Petite table, sois mise ! 

Petite table, sois mise !

Extrait

(Verdier, 2012)

« La première fois que je vis mon père vêtu en fille, j’avais sept ans. Je rentrais à la maison quand je vis venir à moi sur le trottoir une femme marchant sur de hautes sandales rouges, un manteau léger, peut-être en soie, en tout cas brillant, flottant derrière elle, mais le plus extraordinaire était sa chevelure ébouriffée, oxygénée, les énormes pendants d’oreilles qui s’agitaient, les paupières bleu vif et pailletées. Elle était effrayante, on aurait dit Laura Van Bing dans Crucifixion ou Crusoë Kiki dans sa « danse frénétique ». 

« En soixante pages à peine, voici un texte qui brise les Tables de la Loi. Placé sous les auspices d’une autre table – celle « de la joie et du sacrifice », celle dont le cercle brillant comme un lac gelé préside aux ébats érotiques d’une famille où les liens de sang sont devenus de véritables liens charnels -, ce récit tient autant du conte que du plaisir de tout mettre à découvert. A l’image de la mère de la narratrice, vivant nue, désirante jusqu’à l’impudeur. Une table qui, pour n’être pas celle de ce conte de Grimm dans lequel elle se couvre, à la demande, d’un beau et bon repas, n’en est pas moins un peu magique puisque c’est autour d’elle, comme en un miroir, que resurgissent images et scènes marquantes d’une enfance « extraordinaire ».

Le Matricule des Anges, Richard Blin, 1/10/2012

« Naissance, enfance et renaissance. 

Ce qui a lieu est une fête de famille, au sens religieux du terme, c’est à dire la joie, la cruauté, les figures monstrueuses que dessine le sexe dans le délire des jours, l’innocence terrible des appétits et des dépenses érotiques toujours recommencées. (…) La musique de ces années pourrait être composée par Jean-Sébastien Bach. C’est à dire une cantate hors des limites de la foi, une répétition illimitée. Mais ce qui a lieu est aussi une tragique tentative de tromper le temps, une tentative de nier le temps, une tentative de clore l’histoire de famille sur cette inimaginable dépense sexuelle ». 
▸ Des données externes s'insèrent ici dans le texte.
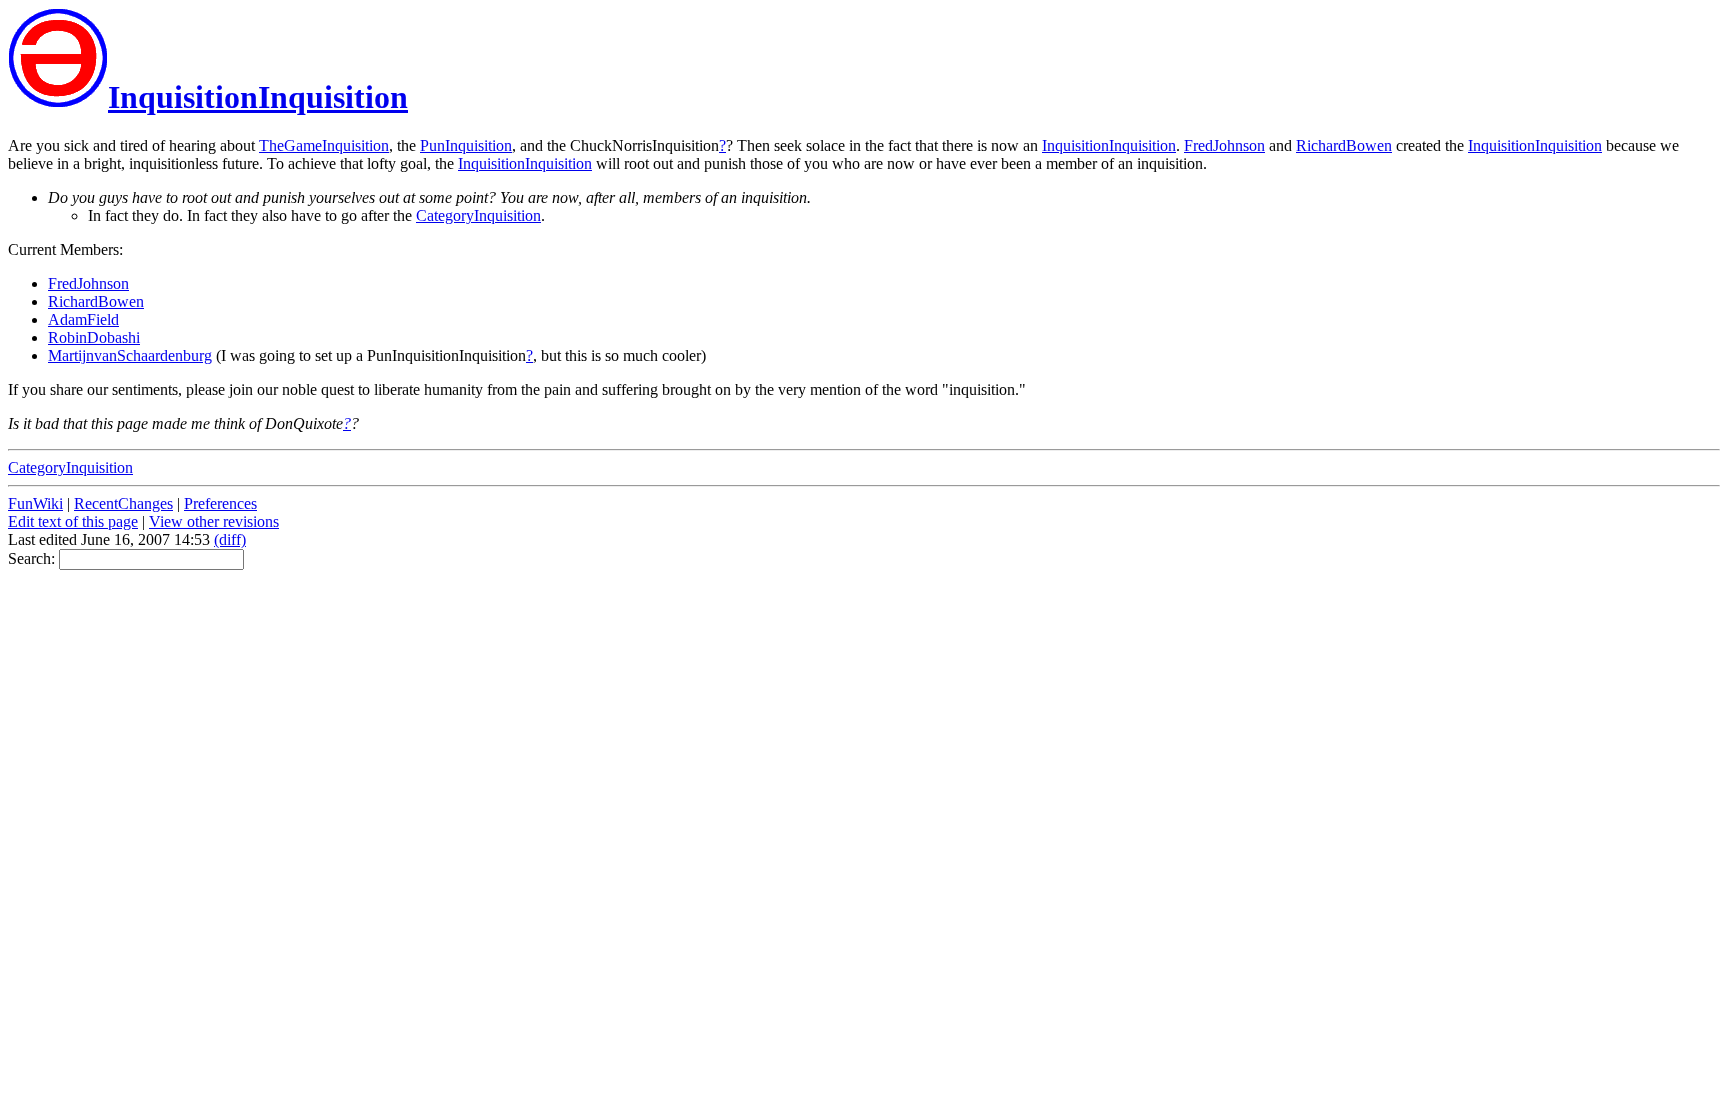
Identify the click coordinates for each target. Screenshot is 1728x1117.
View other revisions (214, 521)
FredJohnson (1224, 145)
L’Impossible, Michel Butel, octobre 2012

« Or, justement, nous ne sommes pas là dans le fait divers, mais bien dans l’espace littéraire du conte où tous les excès sont permis, et même souhaitables, puisque le corps et l’esprit du lecteur s’y trouvent ainsi mis à l’épreuve et ébranlés, confrontés soudain à cette effrayante liberté en deçà du bien et du mal qui précède les lois morales et politiques ». 

Le Monde, Eric Chevillard, 7/09/2012 

« Comme l’héroïne de son récit, Petite table, sois mise !, Anne Serre vit dans une maison de fiction où la littérature est la seule réalité possible ».